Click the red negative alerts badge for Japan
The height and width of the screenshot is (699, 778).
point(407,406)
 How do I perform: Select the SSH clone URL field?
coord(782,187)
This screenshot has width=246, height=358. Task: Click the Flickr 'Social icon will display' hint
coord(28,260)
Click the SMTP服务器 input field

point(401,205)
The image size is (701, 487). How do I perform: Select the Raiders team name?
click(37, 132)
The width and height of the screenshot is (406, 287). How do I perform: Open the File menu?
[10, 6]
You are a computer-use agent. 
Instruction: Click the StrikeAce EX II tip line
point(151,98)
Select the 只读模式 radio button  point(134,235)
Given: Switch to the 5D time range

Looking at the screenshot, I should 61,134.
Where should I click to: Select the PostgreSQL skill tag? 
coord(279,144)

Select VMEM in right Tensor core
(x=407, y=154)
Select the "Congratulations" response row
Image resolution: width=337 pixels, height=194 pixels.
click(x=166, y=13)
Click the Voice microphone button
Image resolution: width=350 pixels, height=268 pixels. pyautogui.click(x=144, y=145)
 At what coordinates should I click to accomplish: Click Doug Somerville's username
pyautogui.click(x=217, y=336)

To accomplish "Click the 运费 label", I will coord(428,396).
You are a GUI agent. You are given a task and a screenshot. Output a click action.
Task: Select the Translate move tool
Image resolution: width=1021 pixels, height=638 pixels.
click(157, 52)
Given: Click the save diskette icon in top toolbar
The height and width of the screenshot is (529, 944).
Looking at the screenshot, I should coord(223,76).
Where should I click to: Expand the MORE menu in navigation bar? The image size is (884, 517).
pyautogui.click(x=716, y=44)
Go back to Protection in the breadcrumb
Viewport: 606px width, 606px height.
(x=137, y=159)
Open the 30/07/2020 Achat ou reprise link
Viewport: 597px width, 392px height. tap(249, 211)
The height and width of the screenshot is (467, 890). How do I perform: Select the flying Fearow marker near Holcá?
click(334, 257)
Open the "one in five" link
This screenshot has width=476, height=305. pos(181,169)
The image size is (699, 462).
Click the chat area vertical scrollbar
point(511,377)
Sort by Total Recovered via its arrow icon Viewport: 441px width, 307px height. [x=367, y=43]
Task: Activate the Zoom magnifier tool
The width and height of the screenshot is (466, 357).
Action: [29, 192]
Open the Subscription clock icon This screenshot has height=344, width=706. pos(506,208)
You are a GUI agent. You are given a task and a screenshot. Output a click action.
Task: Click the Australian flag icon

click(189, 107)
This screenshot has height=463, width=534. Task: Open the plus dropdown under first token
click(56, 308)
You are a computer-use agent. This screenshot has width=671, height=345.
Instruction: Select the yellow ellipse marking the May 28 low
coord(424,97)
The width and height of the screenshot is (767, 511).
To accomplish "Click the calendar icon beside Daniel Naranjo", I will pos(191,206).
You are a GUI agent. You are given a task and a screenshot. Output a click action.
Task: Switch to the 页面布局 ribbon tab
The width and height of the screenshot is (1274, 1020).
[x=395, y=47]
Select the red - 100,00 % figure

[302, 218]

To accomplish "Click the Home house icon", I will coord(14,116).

○ ○ ○ ○ ○

→ **HOW TO COMPLETE THIS TASK**:
Could you set down, exactly as written, the lines above between the one holding "The height and width of the screenshot is (529, 944)." and the one holding "Task: Activate the Zoom magnifier tool", inclusive, and nothing more?

→ **TASK RESULT**:
The height and width of the screenshot is (529, 944).
Looking at the screenshot, I should coord(223,76).
Where should I click to: Expand the MORE menu in navigation bar? The image size is (884, 517).
pyautogui.click(x=716, y=44)
Go back to Protection in the breadcrumb
Viewport: 606px width, 606px height.
(x=137, y=159)
Open the 30/07/2020 Achat ou reprise link
Viewport: 597px width, 392px height. tap(249, 211)
The height and width of the screenshot is (467, 890). How do I perform: Select the flying Fearow marker near Holcá?
click(334, 257)
Open the "one in five" link
This screenshot has width=476, height=305. pos(181,169)
The image size is (699, 462).
Click the chat area vertical scrollbar
point(511,377)
Sort by Total Recovered via its arrow icon Viewport: 441px width, 307px height. [x=367, y=43]
Task: Activate the Zoom magnifier tool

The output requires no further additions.